-- What you need to do --
**A)** Answer these questions from the Barbara Stanwyck review:
(i) Until what date does the TIFF Cinematheque retrospective run?
(ii) Which director does the review name for Forty Guns?
(iii) What persona does the review give Audrey Hepburn?
**B)** Resume the Barbara Stanwyck review after its final sentence.

-- Supplied passage --
Arts Review2015-2-17By: Marc Glassman

TIFF Cinematheque retrospective runs until April 4
For more info visit tiff.net.

Films starring Stanwyck include: Babyface, The Strange Love of Martha Ivers, Double Indemnity, The Lady Eve, The Bitter Tears of General Yen, The Furies, Sorry, Wrong Number

 

TIFF Cinematheque’s retrospective of Barbara Stanwyck’s work has come at an excellent time. She appeared in so many Hollywood classics that the series can’t help but be entertaining and historically valid. It also gives us an opportunity to assess Stanwyck’s worth as an actress and as one of film’s legends. To put it bluntly, how high does she rate?

Although film historians and the general public from the ‘30s through to the ‘70s always acclaimed Barbara Stanwyck’s work as an actress, she never truly rose to the iconic status of her contemporaries Bette Davis, Katharine Hepburn and Joan Crawford nor did she challenge the exceedingly different charms of ‘50s mythmakers Audrey Hepburn and Marilyn Monroe. Stanwyck may have been a better performer than any of them and that could be her biggest problem.

baby-face
A legend has one indelible persona: Audrey Hepburn was a pixie princess; Monroe a gorgeous blonde trying to understand her appeal; Davis a near hysterical diva; Crawford, a larger than life character whether as a mother or an adventurer and Katharine Hepburn was the glamorous rich girl who needed to be taken down a peg.

Who was Stanwyck? She could be convincing in any part and mastered genres from screwball comedies (The Lady Eve, Ball of Fire) to westerns (The Furies, Forty Guns and on TV, The Big Valley) to film noir (The Strange Love of Martha Ivers, Double Indemnity). Stanwyck played superbly with directors as diverse as the quipster/playboy Preston Sturges (The Lady Eve), the cynical Austrian Billy Wilder (Double Indemnity), the B movie/tough guy journalist Samuel Fuller (Forty Guns) and the brilliant all-American all-arounder Howard Hawks (Ball of Fire). Her leading men are a who’s who of the best: Gary Cooper, Henry Fonda, Kirk Douglas, Clark Gable, Burt Lancaster and Fred MacMurray.

-- Recorded data --
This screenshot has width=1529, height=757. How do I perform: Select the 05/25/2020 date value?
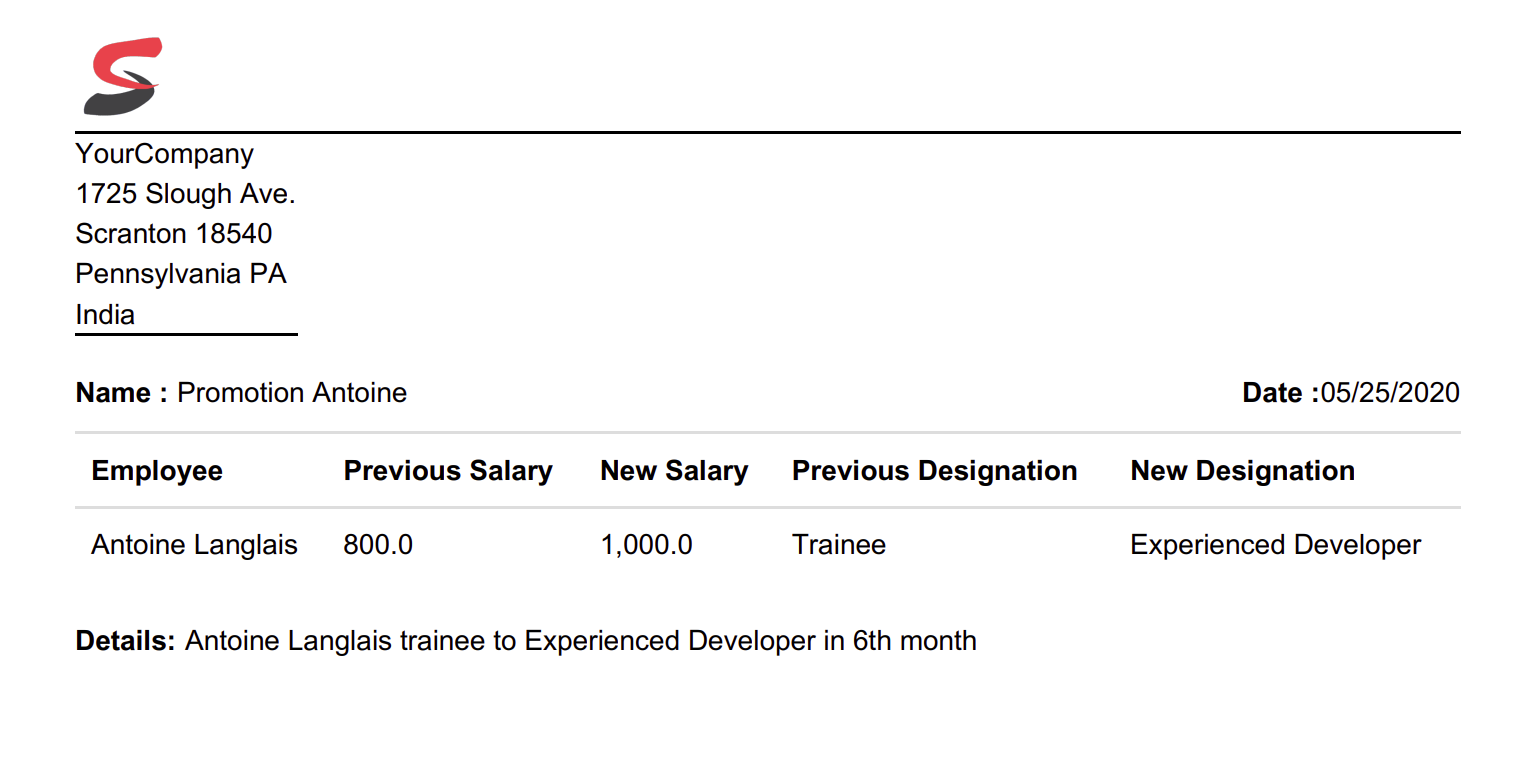click(1390, 393)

-- Answers to each task --
**A)**
(i) April 4
(ii) Samuel Fuller
(iii) A pixie princess

**B)**
double-indemnity
Stanwyck could do it all. She could be a femme fatale (Double Indemnity), a social climber (Babyface), a socialite (Martha Ivers), a self-sacrificing mother (Stella Dallas), a thief (Remember the Night, The Lady Eve) and a gangster’s moll (Ball of Fire).

The TIFF retrospective is both an excellent argument for the depth and diversity of Stanwyck’s performances and a great case for those who believe that she’ll never rise to the status of the Hepburns and Crawfords. She may be too accomplished to become an icon—but that doesn’t stop her films from being amazingly good and Stanwyck’s retrospective one of the best reasons for leaving the house in a chilly Toronto winter.

Written by Marc Glassman
Adjunct Professor, Ryerson University
Director, Pages UnBound: the festival and series
Editor, POV Magazine
Editor, Montage Magazine
Film Critic, The New Classical 96.3 FM
Film programmer, Planet in Focus

Tune in to hear Marc Glassman’s Art Reviews
Friday’s at 9:07am on Good Day GTA.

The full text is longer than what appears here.